Langit, Biru, dan Andromeda
Langit, Biru, dan Andromeda
Oleh: poetrie dee
Mei 2011, 05.00,
pantai Parangtritis
Biru terpaku menatap lautan yg membentang
di depannya. Memikirkan sesuatu yang tak ia tahu jawabannya. Memikirkan keadaan
ini, keadaan di mana ia sedang terduduk di pantai dengan seorang laki-laki yang
bernama Langit Candra di kala subuh.
“Kamu lagi mikir apa, Nduk?” Langit mulai heran
dengan diamnya Biru semenjak tiba di pantai
“Ndak Mas,
aku ‘gak mikir apa-apa,” Biru tersenyum pada Langit
BIRU KINANTHI
25 Januari 2010
“Huuft,akhirnya..” gumamku ketika ada juga tempat
duduk kosong di kereta ekonomi ini.
Pagi ini aku berangkat menuju Surabaya,
menuju kampung halamanku setelah sukses menyelesaikan ujian pendadaran
skripsiku beberapa hari yang lalu. Ujian yang menentukan lulus tidaknya aku di
Universitas yang telah menempaku selama 4 tahun ini. Pfiuuh..

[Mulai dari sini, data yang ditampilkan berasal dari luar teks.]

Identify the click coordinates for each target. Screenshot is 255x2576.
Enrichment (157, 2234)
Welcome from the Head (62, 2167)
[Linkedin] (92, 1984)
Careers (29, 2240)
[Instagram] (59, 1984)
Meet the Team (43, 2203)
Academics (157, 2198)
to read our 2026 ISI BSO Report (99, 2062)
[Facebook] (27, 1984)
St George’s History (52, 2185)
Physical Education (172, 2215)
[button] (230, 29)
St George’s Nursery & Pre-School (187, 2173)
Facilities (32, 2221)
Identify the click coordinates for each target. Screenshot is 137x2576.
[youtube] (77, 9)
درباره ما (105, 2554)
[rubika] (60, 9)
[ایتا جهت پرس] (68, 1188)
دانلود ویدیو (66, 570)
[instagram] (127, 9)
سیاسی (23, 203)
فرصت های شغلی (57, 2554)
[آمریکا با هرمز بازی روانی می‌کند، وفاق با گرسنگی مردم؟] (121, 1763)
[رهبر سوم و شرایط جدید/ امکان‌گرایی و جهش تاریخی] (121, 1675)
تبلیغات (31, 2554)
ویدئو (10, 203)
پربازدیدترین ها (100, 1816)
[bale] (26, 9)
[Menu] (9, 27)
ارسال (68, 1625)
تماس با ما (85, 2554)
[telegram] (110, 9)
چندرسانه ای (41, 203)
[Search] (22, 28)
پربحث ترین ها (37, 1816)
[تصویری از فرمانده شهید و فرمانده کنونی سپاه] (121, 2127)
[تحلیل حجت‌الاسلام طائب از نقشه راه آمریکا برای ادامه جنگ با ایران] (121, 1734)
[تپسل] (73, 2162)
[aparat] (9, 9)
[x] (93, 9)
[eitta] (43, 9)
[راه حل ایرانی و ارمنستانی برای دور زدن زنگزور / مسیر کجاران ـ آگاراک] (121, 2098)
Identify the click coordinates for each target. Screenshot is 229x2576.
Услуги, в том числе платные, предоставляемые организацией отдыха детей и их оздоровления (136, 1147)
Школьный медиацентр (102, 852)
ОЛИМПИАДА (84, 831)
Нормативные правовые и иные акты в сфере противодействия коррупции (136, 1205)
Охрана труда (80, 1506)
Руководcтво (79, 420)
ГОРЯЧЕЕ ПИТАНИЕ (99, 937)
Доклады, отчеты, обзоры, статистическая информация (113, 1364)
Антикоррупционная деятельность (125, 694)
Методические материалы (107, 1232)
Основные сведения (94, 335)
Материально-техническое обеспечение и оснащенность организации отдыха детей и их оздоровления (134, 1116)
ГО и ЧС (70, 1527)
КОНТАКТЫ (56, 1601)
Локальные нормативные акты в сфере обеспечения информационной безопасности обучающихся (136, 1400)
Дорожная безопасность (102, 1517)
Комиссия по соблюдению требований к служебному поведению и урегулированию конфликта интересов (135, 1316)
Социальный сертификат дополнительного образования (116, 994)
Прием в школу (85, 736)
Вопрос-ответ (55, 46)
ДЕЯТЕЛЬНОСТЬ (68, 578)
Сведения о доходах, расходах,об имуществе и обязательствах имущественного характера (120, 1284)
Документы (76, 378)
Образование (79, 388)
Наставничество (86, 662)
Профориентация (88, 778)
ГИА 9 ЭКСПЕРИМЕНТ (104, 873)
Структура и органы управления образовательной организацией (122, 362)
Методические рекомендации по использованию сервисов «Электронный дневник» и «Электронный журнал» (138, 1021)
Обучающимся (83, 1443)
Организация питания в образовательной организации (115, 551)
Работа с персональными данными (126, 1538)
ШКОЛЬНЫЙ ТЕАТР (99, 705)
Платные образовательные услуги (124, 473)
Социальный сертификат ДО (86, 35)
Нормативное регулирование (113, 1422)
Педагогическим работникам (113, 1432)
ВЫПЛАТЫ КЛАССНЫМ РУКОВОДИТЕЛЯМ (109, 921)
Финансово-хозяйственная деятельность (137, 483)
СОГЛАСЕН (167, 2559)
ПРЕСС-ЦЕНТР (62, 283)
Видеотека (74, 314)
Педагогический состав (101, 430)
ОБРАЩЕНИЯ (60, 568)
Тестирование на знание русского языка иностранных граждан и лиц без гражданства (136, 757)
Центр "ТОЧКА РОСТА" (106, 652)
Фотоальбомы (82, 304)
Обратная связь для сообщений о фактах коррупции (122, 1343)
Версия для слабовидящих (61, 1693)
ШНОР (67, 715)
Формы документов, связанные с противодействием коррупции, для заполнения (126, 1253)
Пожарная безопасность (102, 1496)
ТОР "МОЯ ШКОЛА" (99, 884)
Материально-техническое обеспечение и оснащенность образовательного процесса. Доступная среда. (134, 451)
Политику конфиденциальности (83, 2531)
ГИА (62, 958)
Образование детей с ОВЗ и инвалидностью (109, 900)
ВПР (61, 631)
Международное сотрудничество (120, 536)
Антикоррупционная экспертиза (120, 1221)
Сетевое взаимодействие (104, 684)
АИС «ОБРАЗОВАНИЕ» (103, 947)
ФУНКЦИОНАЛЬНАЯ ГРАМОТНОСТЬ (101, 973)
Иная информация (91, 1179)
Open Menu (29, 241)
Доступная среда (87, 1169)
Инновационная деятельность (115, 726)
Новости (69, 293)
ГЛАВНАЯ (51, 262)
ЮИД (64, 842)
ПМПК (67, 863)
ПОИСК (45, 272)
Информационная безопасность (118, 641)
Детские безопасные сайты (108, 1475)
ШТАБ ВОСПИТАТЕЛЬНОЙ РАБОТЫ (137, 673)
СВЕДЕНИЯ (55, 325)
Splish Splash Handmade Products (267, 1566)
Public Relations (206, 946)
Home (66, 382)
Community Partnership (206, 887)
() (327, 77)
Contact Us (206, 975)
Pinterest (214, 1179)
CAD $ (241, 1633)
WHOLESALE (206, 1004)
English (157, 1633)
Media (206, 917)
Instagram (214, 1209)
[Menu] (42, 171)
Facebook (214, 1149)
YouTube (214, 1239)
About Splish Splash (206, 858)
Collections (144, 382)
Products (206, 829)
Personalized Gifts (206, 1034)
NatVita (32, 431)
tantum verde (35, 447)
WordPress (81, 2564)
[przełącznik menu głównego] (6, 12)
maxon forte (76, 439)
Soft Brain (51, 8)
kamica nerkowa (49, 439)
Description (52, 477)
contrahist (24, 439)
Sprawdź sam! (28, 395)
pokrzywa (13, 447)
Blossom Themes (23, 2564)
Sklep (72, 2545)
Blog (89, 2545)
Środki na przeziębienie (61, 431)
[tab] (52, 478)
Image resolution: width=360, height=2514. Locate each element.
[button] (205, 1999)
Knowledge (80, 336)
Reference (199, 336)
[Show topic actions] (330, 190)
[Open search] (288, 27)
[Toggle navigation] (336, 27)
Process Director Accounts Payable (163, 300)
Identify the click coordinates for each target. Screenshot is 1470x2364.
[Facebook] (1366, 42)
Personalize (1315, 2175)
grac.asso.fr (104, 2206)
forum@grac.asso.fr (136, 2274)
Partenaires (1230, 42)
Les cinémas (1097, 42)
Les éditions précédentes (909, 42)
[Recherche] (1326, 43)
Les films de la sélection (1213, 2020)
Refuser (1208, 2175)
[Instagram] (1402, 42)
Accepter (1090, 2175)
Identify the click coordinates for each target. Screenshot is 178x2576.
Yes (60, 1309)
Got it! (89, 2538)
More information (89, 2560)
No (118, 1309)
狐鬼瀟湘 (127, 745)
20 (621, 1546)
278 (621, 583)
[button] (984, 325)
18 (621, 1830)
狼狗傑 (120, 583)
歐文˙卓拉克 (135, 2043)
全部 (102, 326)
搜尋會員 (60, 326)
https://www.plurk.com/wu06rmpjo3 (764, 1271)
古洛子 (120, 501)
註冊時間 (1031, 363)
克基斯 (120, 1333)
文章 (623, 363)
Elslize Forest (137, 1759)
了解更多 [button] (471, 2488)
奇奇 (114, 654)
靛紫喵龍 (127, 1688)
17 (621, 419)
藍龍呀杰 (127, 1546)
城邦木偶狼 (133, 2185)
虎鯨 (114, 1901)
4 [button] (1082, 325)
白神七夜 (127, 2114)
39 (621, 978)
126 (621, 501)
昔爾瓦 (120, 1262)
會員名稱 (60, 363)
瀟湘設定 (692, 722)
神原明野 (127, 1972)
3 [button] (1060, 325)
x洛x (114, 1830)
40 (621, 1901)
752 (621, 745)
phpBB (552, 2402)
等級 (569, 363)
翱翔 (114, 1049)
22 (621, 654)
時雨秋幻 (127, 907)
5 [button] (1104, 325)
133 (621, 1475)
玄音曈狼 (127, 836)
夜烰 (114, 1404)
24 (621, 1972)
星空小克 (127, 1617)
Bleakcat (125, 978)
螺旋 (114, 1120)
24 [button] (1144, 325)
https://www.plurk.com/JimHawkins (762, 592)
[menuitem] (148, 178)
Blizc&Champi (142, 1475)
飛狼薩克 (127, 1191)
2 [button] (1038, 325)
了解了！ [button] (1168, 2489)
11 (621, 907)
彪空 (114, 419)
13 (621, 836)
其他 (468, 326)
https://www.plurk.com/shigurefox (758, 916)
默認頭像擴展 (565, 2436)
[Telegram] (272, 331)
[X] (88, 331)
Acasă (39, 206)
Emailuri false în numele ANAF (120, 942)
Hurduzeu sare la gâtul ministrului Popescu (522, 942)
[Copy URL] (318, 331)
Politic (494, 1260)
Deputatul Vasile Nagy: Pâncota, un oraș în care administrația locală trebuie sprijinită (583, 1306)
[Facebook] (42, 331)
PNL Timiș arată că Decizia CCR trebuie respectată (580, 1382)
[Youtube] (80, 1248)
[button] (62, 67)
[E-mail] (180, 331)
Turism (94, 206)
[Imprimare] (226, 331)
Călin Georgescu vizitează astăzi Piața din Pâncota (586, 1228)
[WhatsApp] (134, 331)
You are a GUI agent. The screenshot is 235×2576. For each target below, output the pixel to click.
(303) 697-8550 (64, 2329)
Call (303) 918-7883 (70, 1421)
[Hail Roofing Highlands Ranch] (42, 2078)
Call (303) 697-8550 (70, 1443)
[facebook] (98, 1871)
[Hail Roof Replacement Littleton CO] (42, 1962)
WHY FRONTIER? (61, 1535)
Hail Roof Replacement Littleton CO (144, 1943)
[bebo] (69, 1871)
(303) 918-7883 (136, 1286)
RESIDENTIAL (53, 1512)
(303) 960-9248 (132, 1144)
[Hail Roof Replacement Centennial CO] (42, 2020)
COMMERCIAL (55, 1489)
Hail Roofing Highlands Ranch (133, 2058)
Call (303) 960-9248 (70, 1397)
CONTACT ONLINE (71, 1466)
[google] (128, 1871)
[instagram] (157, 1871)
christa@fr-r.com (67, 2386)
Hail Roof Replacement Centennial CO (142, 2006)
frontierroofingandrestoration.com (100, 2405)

Sesampainya di kursi tempatku duduk, aku
langsung tertidur mendekap ranselku. Tanpa menyadari ada seorang laki-laki
menatapku sambil tersenyum di depanku.
“Mbaknya mau turun di mana?” seorang
bapak separuh baya tiba-tiba menyapaku sesaat setelah aku terbangun dari
tidurku
“Mau pulang ke Surabaya Pak,” jawabku
sambil tersenyum dan mata masih sedikit mengantuk
“Oh, asli Surabaya to Mbak? Naik dari
mana tadi?”
“Iya pak, tadi naik dari Jogja. Bapak
mau ke mana ini?”
“Oh,saya mau ke Banyuwangi mbak
menjenguk cucu. Mbak kuliah ya di Jogja? Kuliah di mana mbak?” tanya bapak itu
lagi.
“Oh, saya kuliah di (UGM) Universitas
Gadjah Mada Pak.”
“Jurusan apa? Wah, hebat ya bisa kuliah
di UGM. Tidak sembarang orang lho yang bisa masuk situ. Mbaknya pasti pinter
nih.”
“Jurusan Sastra Indonesia Pak. Hehe,
Alhamdulillah Pak,” jawabku singkat sambil tersenyum
Setelah beberapa obrolan basa-basi dari
bapak-bapak tadi, tiba-tiba seseorang di depanku menyapa. Gantengnya mas ini
batinku dalam hati. Lumayan buat vitamin di kereta ekonomi yang penuh sesak dan
riuh ini. Hehe..
“Mbaknya kuliah di UGM juga to? Saya
juga dari UGM tapi di Fisipol,” Ia memulai pembicaraan
“Masnya jurusan apa? Temenku ada juga
yang di Fisipol lho,” jawabku
“Hubungan Internasional. Temannya
jurusan apa?”
“Wah sama, temenku juga di HI. Mas kenal
sama Yusri atau Adit ndak?”
“Hmm, angkatan berapa ya? Saya angkatan
2002 soalnya, mungkin tahu tapi tidak kenal. Hehe..”
“Oalah, berarti Mas udah lulus ya?”
“Baru besok Februari wisuda. Hehe..”
“Lho iya to?” aku mengangguk-angguk
sambil tersenyum
Dalam hati aku menggumam, “Nih orang ternyata udah
tua tho, tampangnya masih seumuranku. Hehe..”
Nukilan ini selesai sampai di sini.